December
2023

Country of Origin

Global

Season's Greetings

For three days around Xmas, I engaged the time-honoured ritual of music ownership: going on safari hoping for some game discoveries. My usual sources are Qobuz, Spotify and YouTube. Spotify's "similar artists" list can be most useful to discover new performers. Then it's extensive listening to insure that promising material will actually withstand repeat scrutiny. Otherwise no need to buy it. Then it's over to mostly Qobuz whose Sublime subscription means I can buy hi-rez albums for far less than their standard Redbook pricing. Having learnt from experience that using the Qobuz bulk downloader can generate unplayable files, I now download each album as individual tracks. It's a bit more fiddly but guarantees zero errors. With a hunt's bagged goods, I transfer them onto two 1TB SD cards for my upstairs servers sans Internet access; and to my music iMac's external 4TB SSD. Upstairs I mostly use 'folder' searches so pack many albums from one artist into a single folder. They still break out into individual albums in 'album' or 'artist' view. Likewise for the iMac's Audirvana Studio. This year's holiday safari bagged all the new singles from Turkish qanun maestro Göksel Baktagir. I edited their metadata to show as one unified album. I did the same for the Arabian miniature violin covers by Mohamed Aly of which I have more than 40 by now. There's no need to have them appear as forty individual albums of one short track each. Now it's also time to tweak other metadata. I like to sort albums by category to be easy to find. I do it by country or style so on the above examples you see Ambient, Arabian, Flamenco, Iranian and Turkish markers preceding the artist names to enforce my personalized sorting preferences.

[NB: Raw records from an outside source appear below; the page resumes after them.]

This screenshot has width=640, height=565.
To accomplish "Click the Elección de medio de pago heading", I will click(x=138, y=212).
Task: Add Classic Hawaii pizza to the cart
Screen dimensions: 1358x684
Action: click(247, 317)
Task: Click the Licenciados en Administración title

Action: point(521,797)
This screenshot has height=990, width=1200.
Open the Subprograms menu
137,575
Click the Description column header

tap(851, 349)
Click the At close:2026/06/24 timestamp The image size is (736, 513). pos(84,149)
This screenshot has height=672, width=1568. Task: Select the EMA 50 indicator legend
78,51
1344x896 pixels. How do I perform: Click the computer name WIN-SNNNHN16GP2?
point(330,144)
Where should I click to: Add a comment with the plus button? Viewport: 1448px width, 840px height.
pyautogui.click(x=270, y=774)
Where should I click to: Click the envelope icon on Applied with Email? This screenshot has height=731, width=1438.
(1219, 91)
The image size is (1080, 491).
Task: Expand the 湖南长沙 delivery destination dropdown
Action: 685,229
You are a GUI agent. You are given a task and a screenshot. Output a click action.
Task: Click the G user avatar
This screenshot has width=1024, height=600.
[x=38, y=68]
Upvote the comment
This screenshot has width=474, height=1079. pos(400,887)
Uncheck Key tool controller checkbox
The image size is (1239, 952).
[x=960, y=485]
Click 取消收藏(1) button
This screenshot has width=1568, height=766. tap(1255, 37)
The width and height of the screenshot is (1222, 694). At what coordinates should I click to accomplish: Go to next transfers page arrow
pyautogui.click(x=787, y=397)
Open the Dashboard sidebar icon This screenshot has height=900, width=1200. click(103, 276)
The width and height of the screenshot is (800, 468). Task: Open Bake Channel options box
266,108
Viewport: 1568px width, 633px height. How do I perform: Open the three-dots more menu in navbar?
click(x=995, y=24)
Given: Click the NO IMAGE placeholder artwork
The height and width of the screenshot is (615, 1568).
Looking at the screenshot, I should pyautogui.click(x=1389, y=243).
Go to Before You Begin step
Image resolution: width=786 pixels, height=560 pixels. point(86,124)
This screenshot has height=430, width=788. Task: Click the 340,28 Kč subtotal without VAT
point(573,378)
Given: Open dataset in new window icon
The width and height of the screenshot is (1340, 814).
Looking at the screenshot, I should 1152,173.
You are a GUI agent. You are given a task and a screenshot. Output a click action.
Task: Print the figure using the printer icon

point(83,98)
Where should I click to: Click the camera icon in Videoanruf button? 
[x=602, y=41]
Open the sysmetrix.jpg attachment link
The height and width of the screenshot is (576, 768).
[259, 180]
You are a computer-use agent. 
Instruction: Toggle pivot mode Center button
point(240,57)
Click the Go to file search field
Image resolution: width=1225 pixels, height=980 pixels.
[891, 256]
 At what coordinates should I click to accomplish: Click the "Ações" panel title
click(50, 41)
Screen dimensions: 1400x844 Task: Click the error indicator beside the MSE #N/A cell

These are some of my well-greased music-owning rituals. They start with lengthy listening sessions to whittle down prospects saved in my Spotify or Qobuz virtual libraries. The next day I canvas the selections again to cull what on second listening no longer satisfies; or is too similar to what I already have. Then it's locating where to buy the survivors, download them, edit their metadata, transfer them to my three drives. As you saw, this season's safari bagged 23 albums so a total of 256 tracks representing 18'03" hours of playtime. That'll keep me busy for a bit. It's how I spent three dreary winter days enchanted by new sounds and rhythms from around the globe. What a way to travel without leaving home. Here's to hoping you'll have your own favourite amusements over the Holidaze and well into the New Year. Be safe & merry. Thanks for your ongoing patronage, be you a reader, manufacturer or both. Without you I wouldn't be doing this. And since I very much enjoy doing this, it factors that you're most important in all of it. VIP. Indeed. Cheers!

PS: As a lover of the Middle-Eastern lap harp called qanun, I've long wanted to expand my collection beyond Aytac Dogan and Göksel Baktagir. Now I discovered Panos Dimitrakopoulos who appears on Blend Mishkin's brilliantly minimalist The Lost Continent; and Kutsal Sütoglu with the two albums Hayalim and Askin Sesi. I always have an appetite for first-rate Flamenco guitar beyond my fave maestros Antonio Rey, Vicente Amigo, Juan Carmona, Tomatito and Gerardo Nuñez. This season added Tomatito's son José del Tomate, Jéronimo Maya, José Quevedo 'Bolita' and Ramon Jiménez whilst also finding new stuff by Chichuelo, Rafael Cortéz, Juan Habichuela Nieto and Daniel Casares. YouTube put me on notice about Luciano Ghosn who, as far as I can tell, hasn't published a formal album yet. But that's how it always begins; with a name tied to one or more exciting tracks. Then the hunt is on, often lasting years. If you want some top-level guitar duetizing, check out Sonámbulo by Antoine Boyer and Samuelito. For a mixed Manouche guitar trio meanwhile, Joscho Stephan and friends can always be relied upon to deliver at the very highest level. Don't miss Rory's truly outrageous cover of Willie Nelson's "Night Life" starting at 35'27". Live long and prosper!